Les critères du discernement
Saint Ignace divise les actions humaines en trois temps : l’intention, l’action et l’opération. Pour nous, la plupart du temps, nous réfléchissons en deux temps : je réfléchis et j’agis. Ignace divise l’acte en trois : je réfléchis, je décide et ensuite j’agis. Souvent entre la décision et l’action il se passe un temps qui vient confirmer ou infirmer la décision prise. Je décide de me marier et le temps des fiançailles va être ce temps de discernement qui éprouve la décision prise. Je décide d’être prêtre et le séminaire est le temps qui éprouve cet appel. Cela est compréhensible pour les grandes décisions de vie mais nous pouvons aussi l’appliquer à des décisions plus quotidiennes. Quels vont être les critères qui permettent ce discernement ?
Ces critères de décisions et d’actions peuvent être utiles dans toutes les circonstances de notre vie : cela permet de mettre Dieu au cœur de notre existence mais aussi d’avoir le moyen de discerner librement en étant éclairé par le Seigneur lui-même.
Tout d’abord l’indifférence ignatienne : être indifférent n’est pas être « aquoiboniste » ou n’en avoir rien à faire, c’est remettre sa décision entre les mains de Dieu pour sa plus grande gloire sans qu’elle ne soit mêlée d’affections désordonnées ou d’intérêts particuliers. Il propose aussi quelques méditations pratiques : si quelqu’un venait me voir, auquel je souhaiterais le meilleur pour sa vie et son salut, et qu’il me soumettait la même question que je me pose, que lui répondrai-je ? Le conseil que l’on peut adresser à un autre est valable aussi pour soi. Mais encore : si je me retrouvais à l’article de la mort, quel choix aurais-je aimé avoir pris concernant cette décision ? Mettre notre vie en perspective pour quitter l’instant, l’immédiat, et considérer sa vie sur le long terme permet d’éviter des décisions hâtives ou circonstancielles pour nous situer dans un chemin de vie entière.
La paix intérieure
Enfin, si je me retrouvais au jour du jugement, devant Dieu notre Père, quelle décision aurais-je aimé avoir pris au regard du salut de mon âme et du bien ? Nous serons jugés par Dieu suivant notre conscience mais Dieu seul reste le juste juge de nos actions et décisions. Ces critères de décisions et d’actions peuvent être utiles dans toutes les circonstances de notre vie : cela permet de mettre Dieu au cœur de notre existence mais aussi d’avoir le moyen de discerner librement en étant éclairé par le Seigneur lui-même. La sagesse chrétienne réside aussi dans cette tension entre notre liberté, que Dieu respecte, et l’appel qu’il nous adresse chaque jour et les moyens qu’il nous donne par sa grâce, parce qu’il nous respecte.

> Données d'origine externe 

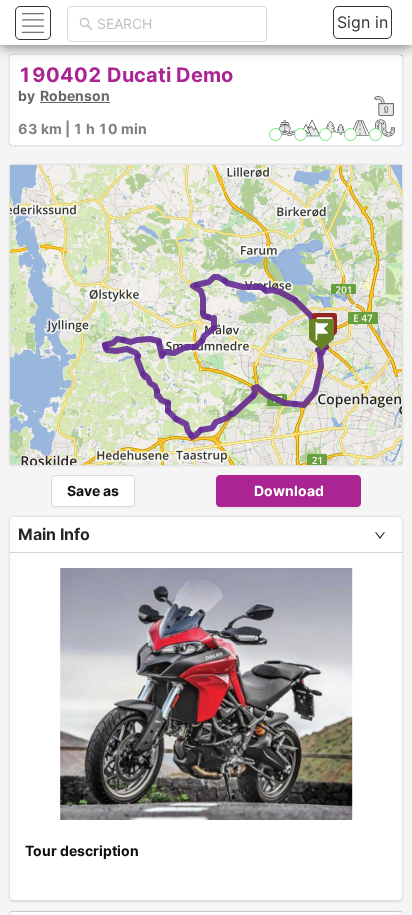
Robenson (75, 95)
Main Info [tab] (54, 534)
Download (289, 490)
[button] (30, 22)
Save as (93, 490)
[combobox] (176, 24)
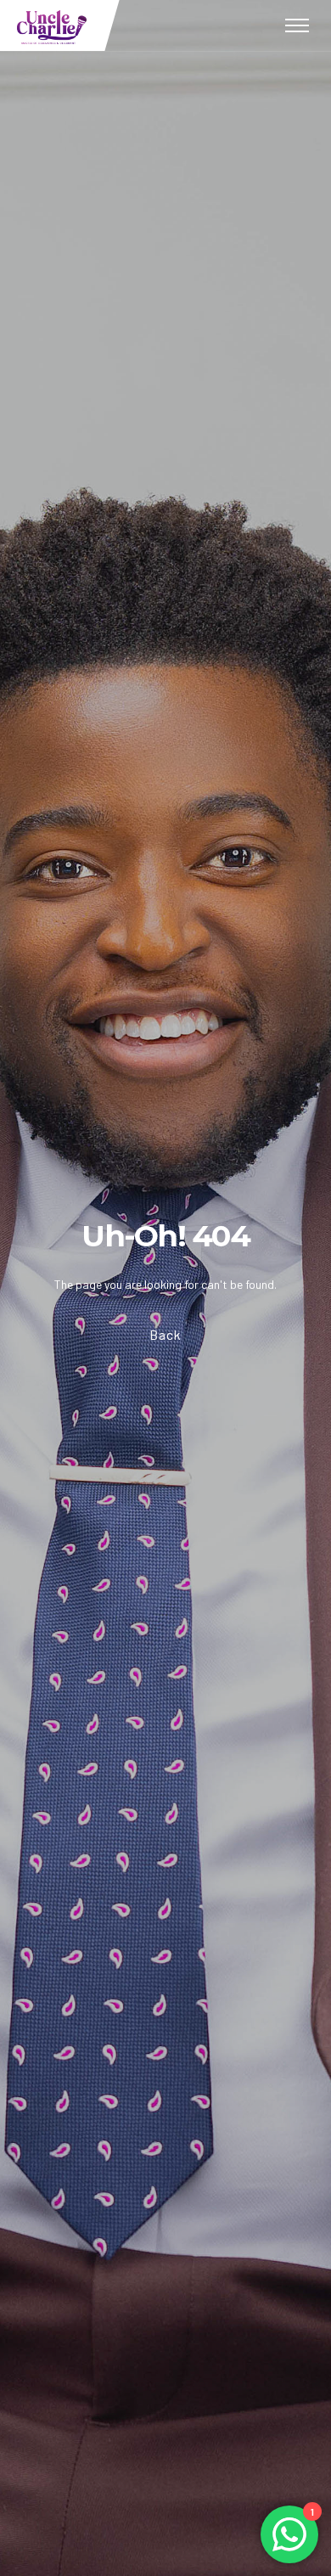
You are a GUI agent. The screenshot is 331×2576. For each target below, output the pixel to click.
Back (165, 1334)
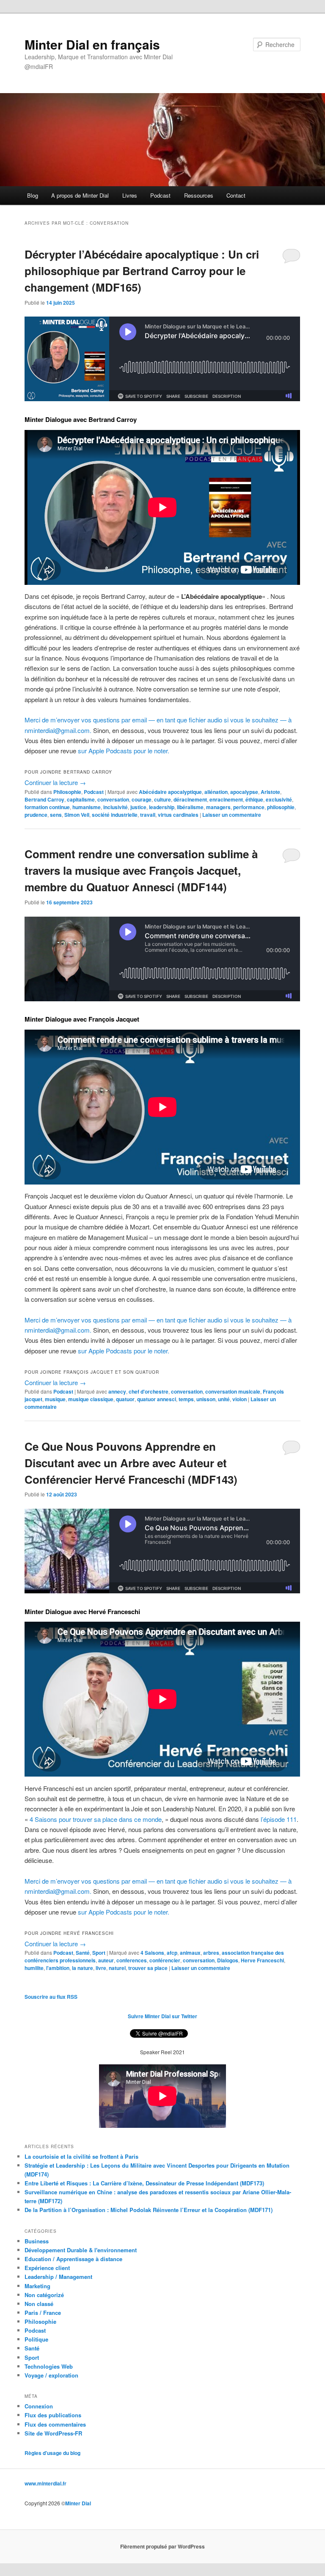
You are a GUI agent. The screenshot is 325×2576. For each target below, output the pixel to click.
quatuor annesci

Une fois la décision prise, avant même qu’on ne la mette en œuvre, la paix intérieure sera le critère que c’est le bon choix même si ce choix est difficile, voire douloureux. Combien de martyrs sont montés à l’échafaud ou descendus dans le cirque en étant parfaitement en paix parce qu’ils savaient qu’ils étaient fidèles et à leur conscience, et à la volonté de Dieu ? C’est cette paix intérieure que le Seigneur désire pour chacun d’entre nous : « Je vous laisse la paix, je vous donne ma paix ; ce n’est pas à la manière du monde que je vous la donne » (J 14, 27). Entrons dans la « manière » de Dieu.